## DATASET EXCERPTS
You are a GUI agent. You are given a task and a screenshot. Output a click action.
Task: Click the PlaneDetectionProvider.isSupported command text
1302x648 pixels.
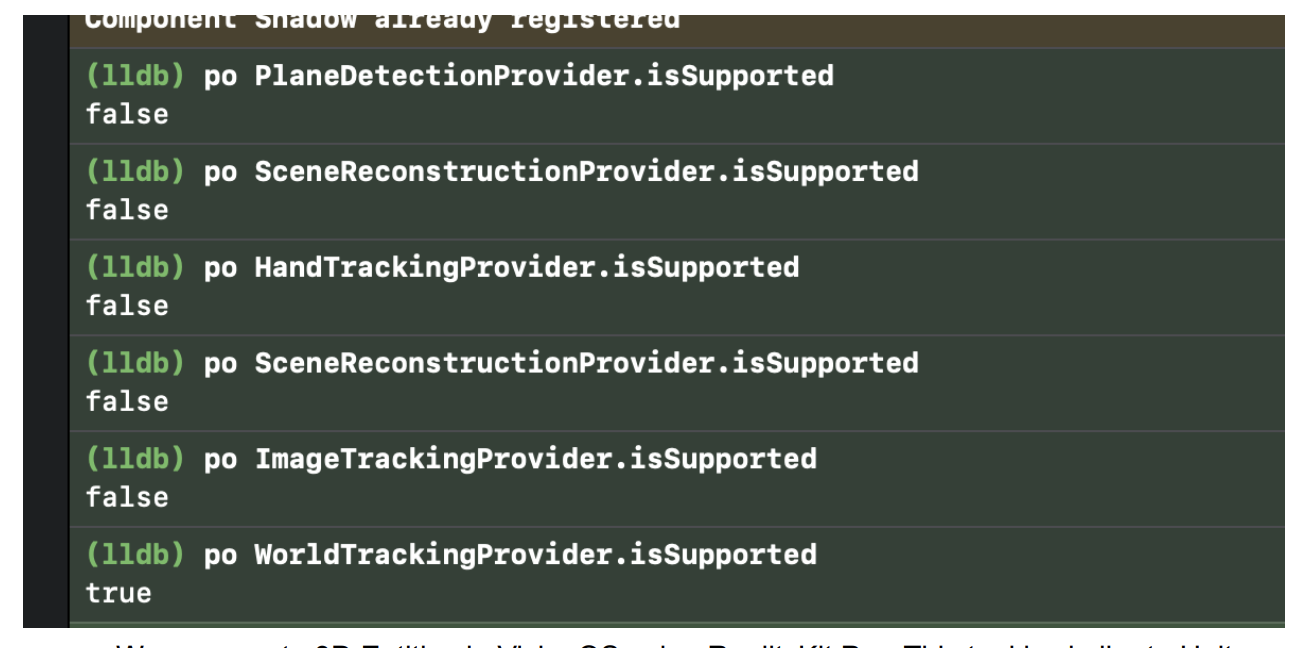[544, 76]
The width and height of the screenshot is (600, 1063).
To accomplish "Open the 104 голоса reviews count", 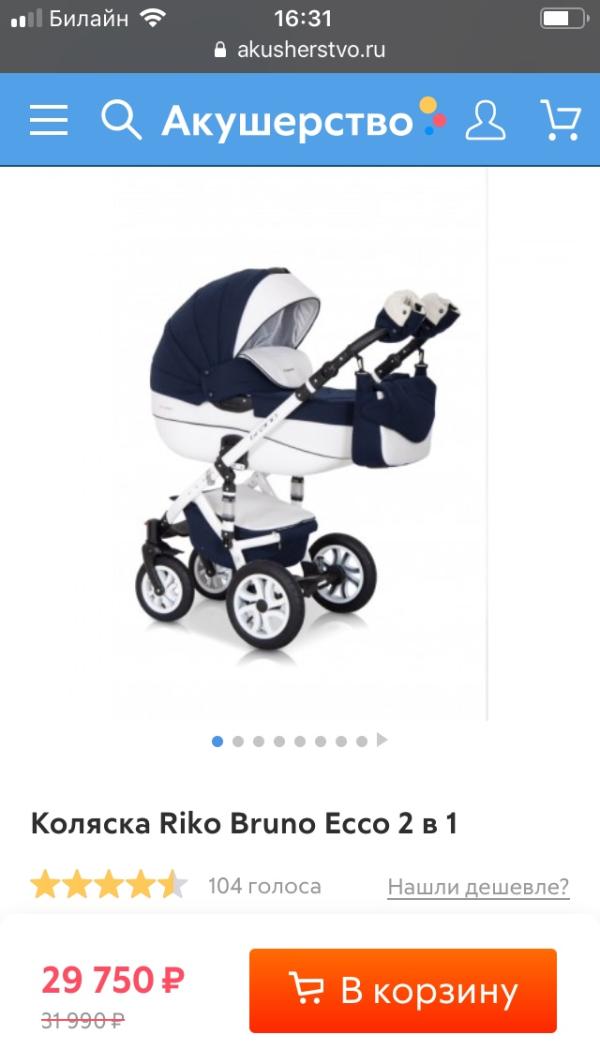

## AIM
Convert the entries above into a JSON list of strings, one string per line, skipping blank lines and leaving out the image placeholders.

## RESPONSE TO THIS EXERCISE
[
  "You are a GUI agent. You are given a task and a screenshot. Output a click action.",
  "Task: Click the PlaneDetectionProvider.isSupported command text",
  "1302x648 pixels.",
  "[544, 76]",
  "The width and height of the screenshot is (600, 1063).",
  "To accomplish \"Open the 104 голоса reviews count\", "
]